Мы поздоровались. Отец улыбался. В его улыбке проскользнула тень смущения, и поэтому она снова напомнила мне улыбку Саши Мягкова, когда тот однажды сжульничал в одной из наших детских игр. Искусственная, закрытая улыбка — симуляция радости. Впрочем, такой она могла показаться в связи с плохим освещением и тем напряженным состоянием, в котором я все еще находился. Так улыбался отец когда-то при встречах с мамой. Именно так улыбался Саша Мягков задолго до того, как его нашли на железнодорожной платформе отравившимся метиловым спиртом. Улыбка, которую я уловил, не вязалась с крепкой фигурой отца, а фигура не вязалась с теми давно потерявшими цвет гимнастеркой и галифе, которые были теперь на нем и которые я помнил еще по Лукину. Вместе с немногими вещами он забрал с собой эту улыбку и эту старую рабочую одежду.
В глубине сада виднелся сарай, освещенный изнутри электричеством, откуда поступал к калитке тщедушный, рассеянный свет. Ночью за городом освещение таких небольших строений, спрятанных в темных углах, невольно вызывает мысль о карнавале или балаганчике. На участке только один этот сарай был освещен, а основного дома, замаскированного живой стеной виноградных листьев, кустами и темнотой, почти не было видно.
Пока мы шли к сараю, отец продолжал улыбаться одними губами, отчего щеки сбились в плотные шарики, и время от времени повторял:
— Ну, как вы там?
Я отвечал:
— Все по-прежнему. Все хорошо, — и читал в его лице нетерпение. — Наверное, оторвал тебя от работы?
Я избегал называть его отцом или папой — в этих словах чудилась мне фальшь — и обращался безлично: т ы.

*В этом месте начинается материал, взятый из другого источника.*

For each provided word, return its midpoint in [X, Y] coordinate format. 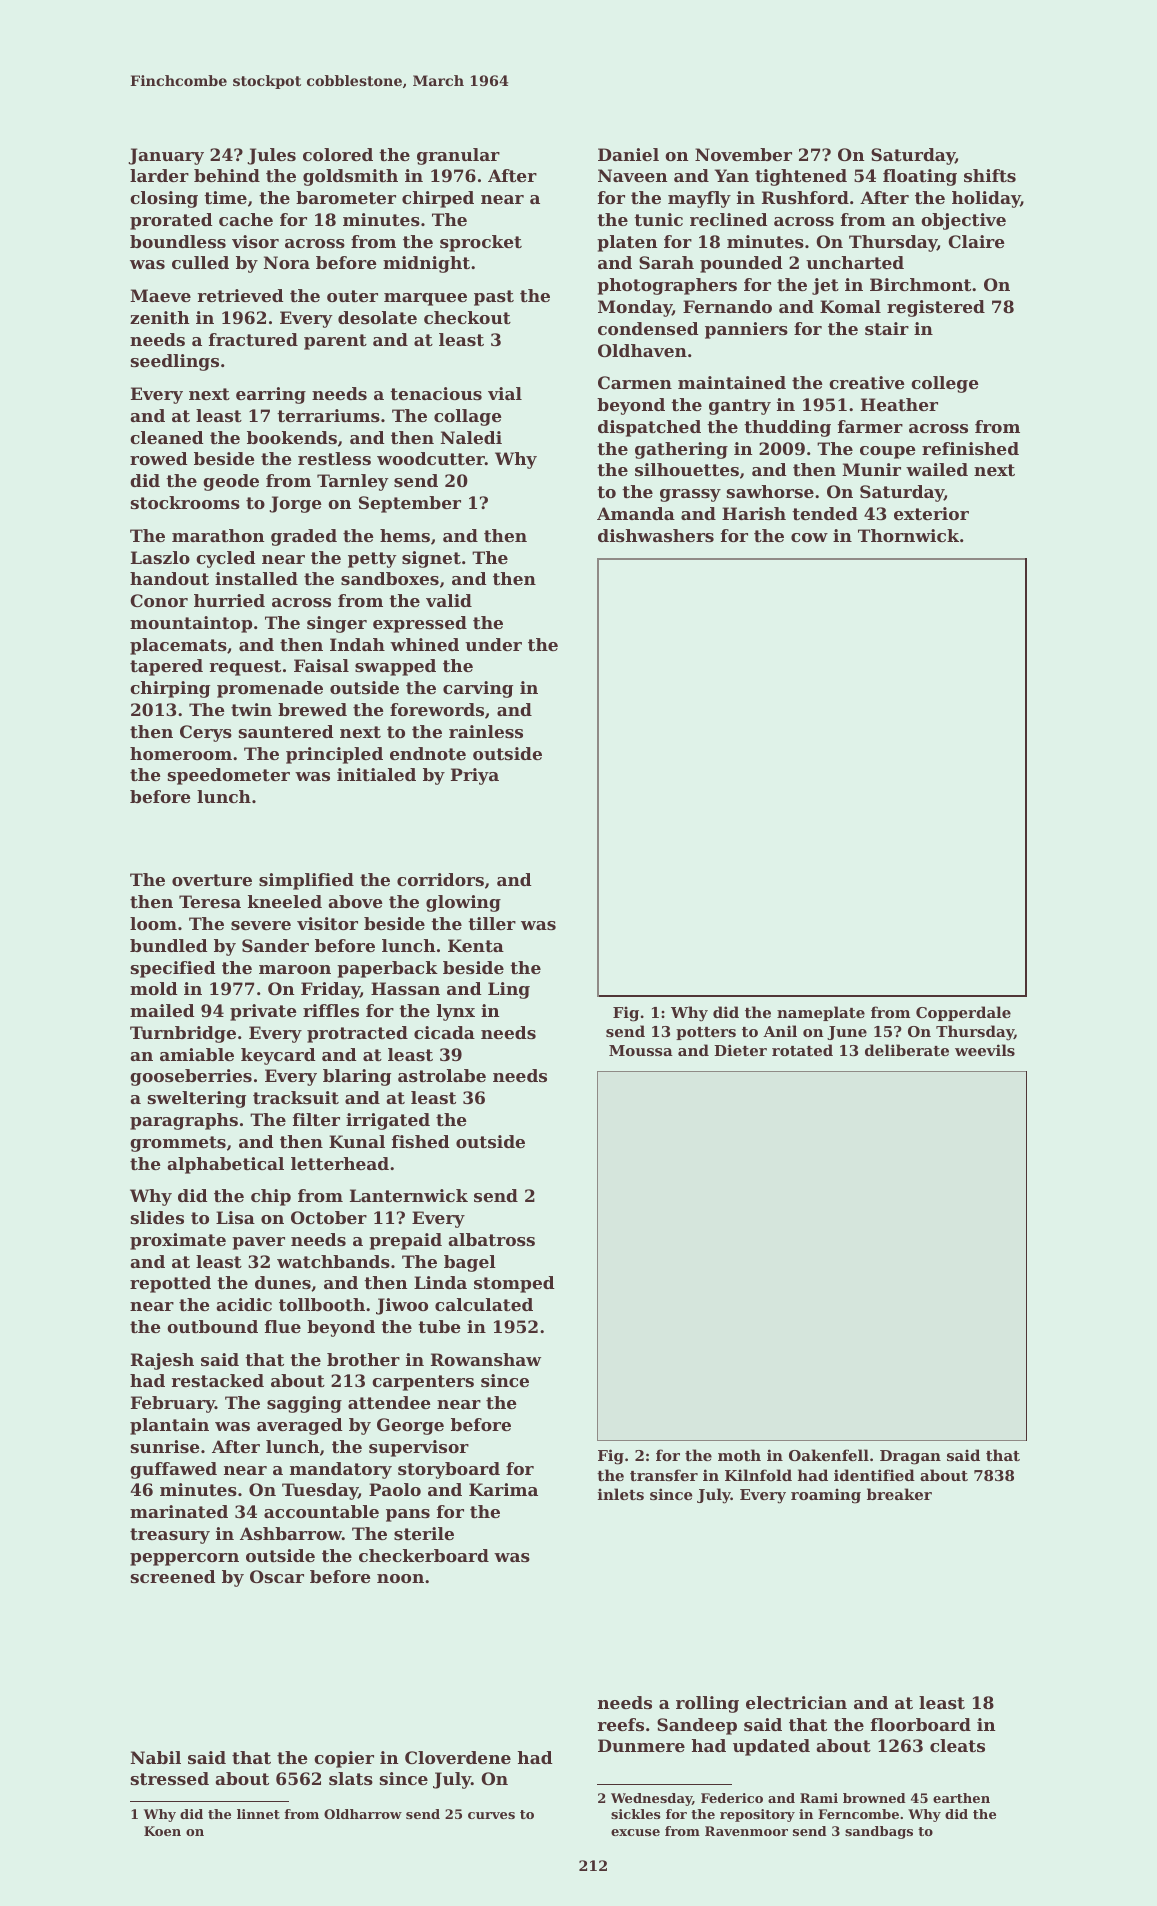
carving [478, 689]
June [847, 1033]
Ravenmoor [746, 1831]
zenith [159, 317]
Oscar [277, 1576]
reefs [621, 1724]
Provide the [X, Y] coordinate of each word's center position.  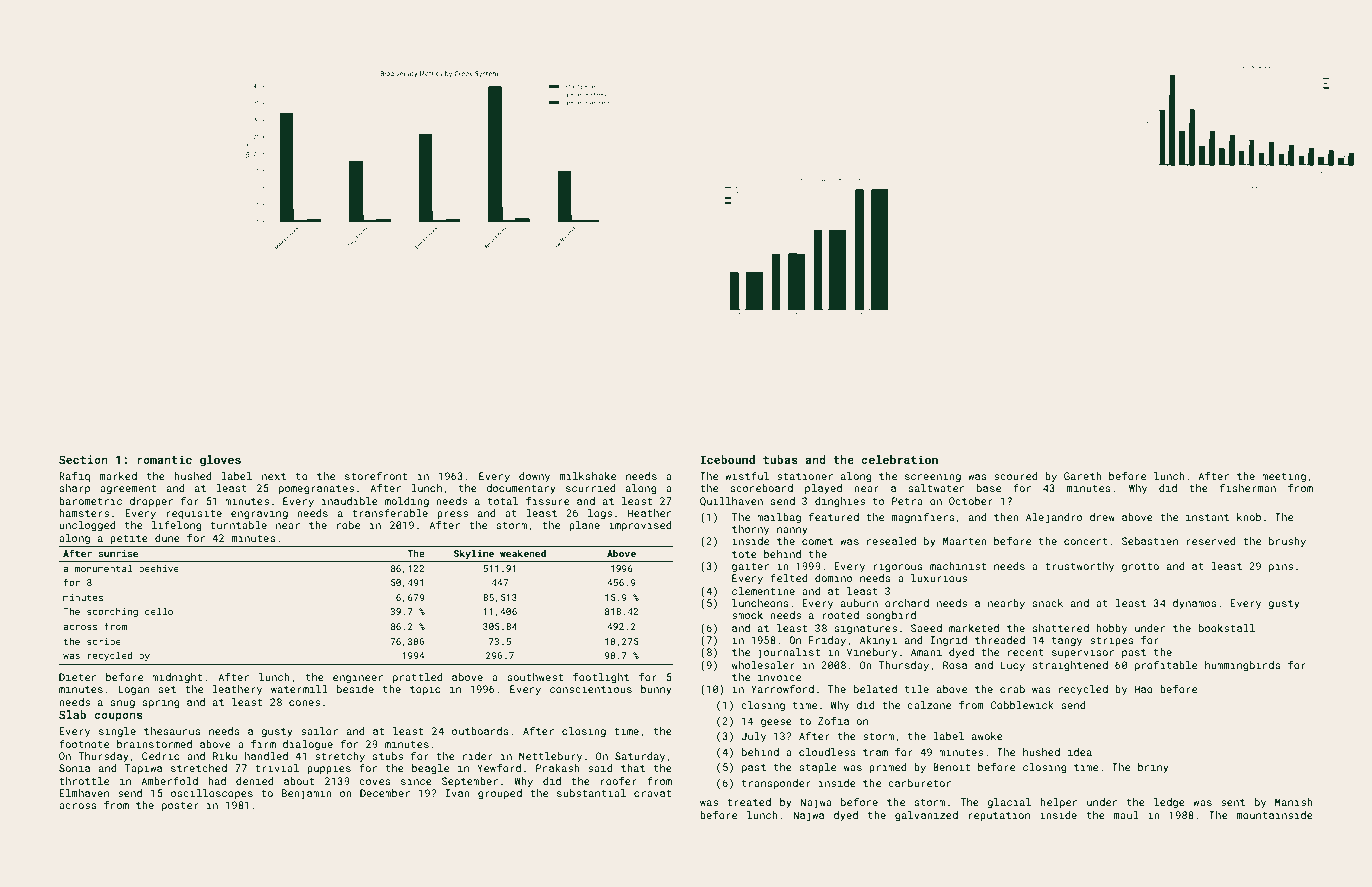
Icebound [727, 459]
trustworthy [1079, 567]
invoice [779, 677]
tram [875, 752]
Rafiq [74, 477]
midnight [177, 678]
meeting [1284, 477]
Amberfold [169, 781]
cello [159, 611]
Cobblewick [1022, 705]
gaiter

— Ничего, — сказал он, и комочки еще энергичнее запрыгали на лице, будто кто-то особенно старался, дергая их за невидимые нити. — Как мама?
— По-прежнему.
— Бабушка еще жива?
— Жива.
Тот, кто со стороны мог видеть нас, наверняка получил бы удовольствие от этого поистине театрального зрелища: этакий городской хлыщ в узконосых туфлях и труженик в рабочей одежде. На самом деле, несмотря на внешнюю несхожесть, мы стояли на одной социальной ступеньке — отец и сын, инженер и преподаватель. Тем не менее он с недоверием поглядывал на мой костюм, его коробили отдельные мои слова, которые, я знаю, он считал чересчур мудреными, и вообще, будучи сторонником простоты во всем, он, по-моему, где-то в душе не мог примириться с тем, что я и есть его сын.
Видимо, причину нынешнего моего положения он стал бы искать в испорченности, тогда как я склонен скорее отнести ее к беззащитности.
. . . . . . . . . . . . . . . . . . . . .
. . . . . . . . . . . . . . . . . . . . .
. . . . . . . . . . . . . . . . . . . . .
Собака лаяла не переставая, рвалась с цепи при виде чужого, и нам пришлось обойти ее конуру стороной. Отец прикрикнул, но пес, не послушавшись, продолжал надрываться. Мы вошли в сарай. У правой стены стоял верстак, на котором лежали молоток, рубанки, стамески, наполовину обструганный столбик в метр высотой, а пол был завален белыми стружками, мягко шуршащими под ногами.